Lines in the records below that contain the word "Switch" must each be copied.
========
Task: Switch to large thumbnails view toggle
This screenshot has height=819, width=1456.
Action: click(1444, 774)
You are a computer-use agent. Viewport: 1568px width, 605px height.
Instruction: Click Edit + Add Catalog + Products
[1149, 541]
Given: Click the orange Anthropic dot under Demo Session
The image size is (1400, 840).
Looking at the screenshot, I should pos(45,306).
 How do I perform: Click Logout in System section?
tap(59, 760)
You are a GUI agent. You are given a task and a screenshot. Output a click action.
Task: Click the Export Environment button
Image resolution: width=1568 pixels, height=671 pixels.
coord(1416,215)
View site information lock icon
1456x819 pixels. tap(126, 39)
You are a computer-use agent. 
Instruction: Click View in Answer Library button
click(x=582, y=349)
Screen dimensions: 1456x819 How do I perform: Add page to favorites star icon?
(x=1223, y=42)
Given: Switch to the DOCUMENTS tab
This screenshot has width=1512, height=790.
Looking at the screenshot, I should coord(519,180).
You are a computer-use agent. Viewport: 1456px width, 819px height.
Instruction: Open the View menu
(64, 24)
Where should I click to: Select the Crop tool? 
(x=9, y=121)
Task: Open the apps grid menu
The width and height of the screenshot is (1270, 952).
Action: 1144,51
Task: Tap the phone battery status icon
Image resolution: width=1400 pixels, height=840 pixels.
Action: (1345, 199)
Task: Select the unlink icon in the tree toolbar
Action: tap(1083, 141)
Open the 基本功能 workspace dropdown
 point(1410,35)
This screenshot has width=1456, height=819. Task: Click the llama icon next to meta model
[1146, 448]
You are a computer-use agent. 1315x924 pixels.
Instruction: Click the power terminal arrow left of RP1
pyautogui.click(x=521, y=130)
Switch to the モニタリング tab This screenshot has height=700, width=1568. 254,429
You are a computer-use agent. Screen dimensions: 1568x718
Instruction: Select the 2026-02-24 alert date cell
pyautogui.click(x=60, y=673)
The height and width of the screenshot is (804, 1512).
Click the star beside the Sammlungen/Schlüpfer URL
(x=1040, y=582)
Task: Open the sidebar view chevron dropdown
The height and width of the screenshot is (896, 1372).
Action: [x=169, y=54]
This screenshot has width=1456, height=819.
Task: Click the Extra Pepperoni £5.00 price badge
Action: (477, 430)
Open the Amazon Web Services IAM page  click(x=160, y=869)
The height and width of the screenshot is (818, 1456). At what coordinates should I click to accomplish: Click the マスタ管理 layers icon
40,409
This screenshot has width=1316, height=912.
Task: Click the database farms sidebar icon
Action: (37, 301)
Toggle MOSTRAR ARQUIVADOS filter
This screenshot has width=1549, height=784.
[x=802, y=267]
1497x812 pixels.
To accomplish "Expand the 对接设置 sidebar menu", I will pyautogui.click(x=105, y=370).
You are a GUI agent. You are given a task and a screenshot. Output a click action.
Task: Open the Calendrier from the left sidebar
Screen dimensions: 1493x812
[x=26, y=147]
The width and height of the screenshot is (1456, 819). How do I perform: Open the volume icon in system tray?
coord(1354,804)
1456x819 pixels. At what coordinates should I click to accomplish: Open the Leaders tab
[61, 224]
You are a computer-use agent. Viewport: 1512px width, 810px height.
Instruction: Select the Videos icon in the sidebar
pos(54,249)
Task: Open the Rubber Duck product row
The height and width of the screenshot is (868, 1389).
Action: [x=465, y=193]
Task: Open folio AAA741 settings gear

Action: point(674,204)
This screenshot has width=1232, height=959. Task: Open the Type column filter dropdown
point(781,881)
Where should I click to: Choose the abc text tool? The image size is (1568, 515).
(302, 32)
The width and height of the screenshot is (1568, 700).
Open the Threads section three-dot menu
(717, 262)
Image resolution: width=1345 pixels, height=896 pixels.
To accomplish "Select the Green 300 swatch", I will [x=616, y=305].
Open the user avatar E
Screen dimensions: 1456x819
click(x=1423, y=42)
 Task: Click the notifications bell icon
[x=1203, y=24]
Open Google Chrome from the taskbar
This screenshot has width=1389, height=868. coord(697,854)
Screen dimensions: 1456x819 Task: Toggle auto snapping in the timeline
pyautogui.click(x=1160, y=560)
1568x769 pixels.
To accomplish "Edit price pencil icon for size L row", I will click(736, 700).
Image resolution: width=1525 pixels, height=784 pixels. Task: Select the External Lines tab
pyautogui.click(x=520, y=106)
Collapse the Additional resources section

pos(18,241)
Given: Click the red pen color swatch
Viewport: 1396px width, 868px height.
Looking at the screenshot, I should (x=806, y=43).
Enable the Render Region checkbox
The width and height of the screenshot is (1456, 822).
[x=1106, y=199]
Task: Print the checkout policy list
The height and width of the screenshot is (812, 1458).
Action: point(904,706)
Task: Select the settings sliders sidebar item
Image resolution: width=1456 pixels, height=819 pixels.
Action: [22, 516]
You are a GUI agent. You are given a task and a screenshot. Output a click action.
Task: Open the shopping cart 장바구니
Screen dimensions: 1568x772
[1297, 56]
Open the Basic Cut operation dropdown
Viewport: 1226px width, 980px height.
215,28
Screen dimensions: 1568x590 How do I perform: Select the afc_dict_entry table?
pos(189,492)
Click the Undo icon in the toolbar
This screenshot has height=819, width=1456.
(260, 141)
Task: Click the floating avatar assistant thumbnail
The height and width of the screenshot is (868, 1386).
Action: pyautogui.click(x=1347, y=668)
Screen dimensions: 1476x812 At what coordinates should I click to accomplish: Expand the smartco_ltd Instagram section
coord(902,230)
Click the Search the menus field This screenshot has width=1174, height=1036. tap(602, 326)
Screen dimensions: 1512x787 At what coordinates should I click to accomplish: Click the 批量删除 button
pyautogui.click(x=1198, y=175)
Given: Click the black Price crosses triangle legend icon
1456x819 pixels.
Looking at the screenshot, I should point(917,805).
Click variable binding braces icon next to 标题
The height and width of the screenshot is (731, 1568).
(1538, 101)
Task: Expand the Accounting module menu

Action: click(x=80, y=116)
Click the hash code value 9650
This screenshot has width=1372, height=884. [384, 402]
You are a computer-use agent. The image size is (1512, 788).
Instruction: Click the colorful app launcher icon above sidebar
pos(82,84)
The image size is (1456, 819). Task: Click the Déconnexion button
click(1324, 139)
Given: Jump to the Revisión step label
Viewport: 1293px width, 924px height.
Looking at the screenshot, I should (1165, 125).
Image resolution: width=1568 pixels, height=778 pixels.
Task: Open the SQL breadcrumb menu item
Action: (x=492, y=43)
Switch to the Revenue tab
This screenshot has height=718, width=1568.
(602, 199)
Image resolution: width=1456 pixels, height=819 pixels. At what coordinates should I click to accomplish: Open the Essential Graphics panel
========
Written solution:
Task: Switch to large thumbnails view toggle
Given: Switch to the DOCUMENTS tab
Switch to the モニタリング tab This screenshot has height=700, width=1568. 254,429
Switch to the Revenue tab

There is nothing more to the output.